*Data listing:*
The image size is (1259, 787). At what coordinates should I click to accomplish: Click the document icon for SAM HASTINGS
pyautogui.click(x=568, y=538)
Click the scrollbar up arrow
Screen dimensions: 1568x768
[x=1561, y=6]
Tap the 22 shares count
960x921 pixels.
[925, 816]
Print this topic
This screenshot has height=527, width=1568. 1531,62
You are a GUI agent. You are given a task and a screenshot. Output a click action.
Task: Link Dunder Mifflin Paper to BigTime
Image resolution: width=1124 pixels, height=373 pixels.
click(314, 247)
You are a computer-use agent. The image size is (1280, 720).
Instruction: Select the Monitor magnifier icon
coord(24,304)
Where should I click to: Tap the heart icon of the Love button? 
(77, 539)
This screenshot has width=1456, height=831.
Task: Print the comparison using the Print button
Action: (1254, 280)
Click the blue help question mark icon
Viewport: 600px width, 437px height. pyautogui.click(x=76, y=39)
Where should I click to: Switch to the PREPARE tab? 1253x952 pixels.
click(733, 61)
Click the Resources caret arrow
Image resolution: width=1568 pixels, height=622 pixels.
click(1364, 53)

*Task objective:*
Extract every line of the records above that contains the string "height". Case counts.

*Answer:*
This screenshot has height=527, width=1568. 1531,62
Image resolution: width=1124 pixels, height=373 pixels.
This screenshot has width=1456, height=831.
Viewport: 600px width, 437px height. pyautogui.click(x=76, y=39)
Image resolution: width=1568 pixels, height=622 pixels.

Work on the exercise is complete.